Northern and PNW wheat crops did well despite drought
Wheat fields in North Dakota, South Dakota and Washington seem to have fared well despite the drought conditions that have plagued much of the Midwest and High Plains this summer. Reports are coming in that wheat fields in these states have been encouraging.
North Dakota and South Dakota both experienced hot, dry weather this year, some areas are anticipating improved yields over last year. Particularly improved is durum, according to reports. One wheat field near Handcock, N.D., is estimated to have produced 66 bushels per acre during the state’s wheat tour. Although that’s only one field, other fields are reportedly looking as good.

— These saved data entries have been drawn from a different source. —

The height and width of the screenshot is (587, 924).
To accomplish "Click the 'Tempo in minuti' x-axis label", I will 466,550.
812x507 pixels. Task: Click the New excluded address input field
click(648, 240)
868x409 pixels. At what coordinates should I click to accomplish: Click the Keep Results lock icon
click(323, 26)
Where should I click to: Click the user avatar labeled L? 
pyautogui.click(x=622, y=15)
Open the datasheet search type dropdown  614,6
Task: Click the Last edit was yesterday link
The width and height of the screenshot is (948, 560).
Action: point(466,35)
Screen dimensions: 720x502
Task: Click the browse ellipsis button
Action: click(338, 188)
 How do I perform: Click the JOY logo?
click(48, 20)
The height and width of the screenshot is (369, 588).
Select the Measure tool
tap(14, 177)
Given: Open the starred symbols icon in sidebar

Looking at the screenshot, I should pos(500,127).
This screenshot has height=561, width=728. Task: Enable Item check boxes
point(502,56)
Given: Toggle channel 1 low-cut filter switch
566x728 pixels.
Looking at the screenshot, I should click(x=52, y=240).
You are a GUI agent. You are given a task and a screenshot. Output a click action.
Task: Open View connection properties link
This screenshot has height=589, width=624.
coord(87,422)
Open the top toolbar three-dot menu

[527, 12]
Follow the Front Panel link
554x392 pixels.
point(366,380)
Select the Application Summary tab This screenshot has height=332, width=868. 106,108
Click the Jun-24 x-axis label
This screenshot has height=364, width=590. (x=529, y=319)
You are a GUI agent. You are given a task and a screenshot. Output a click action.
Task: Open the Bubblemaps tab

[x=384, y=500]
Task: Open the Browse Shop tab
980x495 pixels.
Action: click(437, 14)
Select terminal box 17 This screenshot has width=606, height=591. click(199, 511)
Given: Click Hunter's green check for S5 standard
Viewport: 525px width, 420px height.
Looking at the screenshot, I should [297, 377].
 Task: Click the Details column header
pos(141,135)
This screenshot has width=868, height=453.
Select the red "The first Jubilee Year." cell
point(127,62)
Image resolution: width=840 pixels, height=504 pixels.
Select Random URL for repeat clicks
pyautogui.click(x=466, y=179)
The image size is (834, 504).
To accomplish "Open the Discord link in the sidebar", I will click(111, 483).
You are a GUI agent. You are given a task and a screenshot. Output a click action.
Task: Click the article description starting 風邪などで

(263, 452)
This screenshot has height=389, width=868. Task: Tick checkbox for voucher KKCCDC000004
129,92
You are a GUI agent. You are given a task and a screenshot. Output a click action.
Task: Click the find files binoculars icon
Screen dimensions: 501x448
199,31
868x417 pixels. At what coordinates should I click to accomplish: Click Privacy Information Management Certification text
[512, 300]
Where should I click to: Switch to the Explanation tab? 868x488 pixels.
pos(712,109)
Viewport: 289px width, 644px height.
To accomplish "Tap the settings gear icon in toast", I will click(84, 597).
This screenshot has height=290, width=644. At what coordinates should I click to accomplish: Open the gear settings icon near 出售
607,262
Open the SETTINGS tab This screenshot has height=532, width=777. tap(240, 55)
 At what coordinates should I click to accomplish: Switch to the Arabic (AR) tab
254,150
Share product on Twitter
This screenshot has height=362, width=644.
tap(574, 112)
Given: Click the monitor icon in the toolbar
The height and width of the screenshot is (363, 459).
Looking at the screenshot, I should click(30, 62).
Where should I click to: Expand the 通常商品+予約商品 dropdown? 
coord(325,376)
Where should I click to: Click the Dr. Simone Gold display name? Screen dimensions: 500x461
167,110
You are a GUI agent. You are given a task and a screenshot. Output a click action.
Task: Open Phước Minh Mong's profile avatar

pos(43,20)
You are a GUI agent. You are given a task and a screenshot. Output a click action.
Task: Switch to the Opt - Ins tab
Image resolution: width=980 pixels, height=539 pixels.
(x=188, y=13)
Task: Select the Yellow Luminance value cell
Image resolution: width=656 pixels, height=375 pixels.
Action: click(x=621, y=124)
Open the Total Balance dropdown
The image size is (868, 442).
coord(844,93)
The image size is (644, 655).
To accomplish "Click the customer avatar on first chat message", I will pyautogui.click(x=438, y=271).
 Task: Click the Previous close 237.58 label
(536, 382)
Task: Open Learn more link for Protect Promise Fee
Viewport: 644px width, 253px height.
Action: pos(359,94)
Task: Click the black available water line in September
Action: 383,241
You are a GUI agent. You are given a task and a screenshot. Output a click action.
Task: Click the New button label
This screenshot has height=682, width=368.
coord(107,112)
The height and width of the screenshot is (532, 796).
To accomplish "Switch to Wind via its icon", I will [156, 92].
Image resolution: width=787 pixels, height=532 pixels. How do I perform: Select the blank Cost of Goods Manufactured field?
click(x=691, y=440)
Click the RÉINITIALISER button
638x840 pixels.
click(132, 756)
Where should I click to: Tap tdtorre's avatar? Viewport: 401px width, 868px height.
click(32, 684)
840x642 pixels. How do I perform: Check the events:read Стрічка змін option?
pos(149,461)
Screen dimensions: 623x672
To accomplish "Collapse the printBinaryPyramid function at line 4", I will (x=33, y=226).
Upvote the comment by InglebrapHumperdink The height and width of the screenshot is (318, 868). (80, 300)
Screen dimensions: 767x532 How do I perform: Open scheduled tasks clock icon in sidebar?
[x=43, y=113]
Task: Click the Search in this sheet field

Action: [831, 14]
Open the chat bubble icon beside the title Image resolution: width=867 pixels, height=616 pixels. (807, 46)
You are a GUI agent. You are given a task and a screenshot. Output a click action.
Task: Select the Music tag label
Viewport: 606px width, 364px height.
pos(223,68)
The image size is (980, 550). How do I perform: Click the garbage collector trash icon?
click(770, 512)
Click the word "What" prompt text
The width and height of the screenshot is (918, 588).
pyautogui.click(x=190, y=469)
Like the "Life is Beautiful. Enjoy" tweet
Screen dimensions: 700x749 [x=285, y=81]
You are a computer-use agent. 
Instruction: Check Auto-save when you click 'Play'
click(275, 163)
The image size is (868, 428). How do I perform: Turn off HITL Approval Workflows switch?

In many parts of South Dakota, spring wheat has already been harvested because of the early planting and maturing of the crop. The yields are reportedly very good and the quality is considered excellent. One operation told the TriState Neighbor that it planned to start spraying wheat stubble this week and “we are already thinking about planting next year’s wheat crop,” said Clint Vanneman, crop watcher for western South Dakota.
In Washington, wheat harvest is already underway. Although the forecast is calling for a smaller harvest than last year, this year’s crop will be worth more thanks to higher crop prices for wheat. Last year’s Washington crop was worth more than $1 billion for the first time. This year’s crop value is expected to rival last year’s value.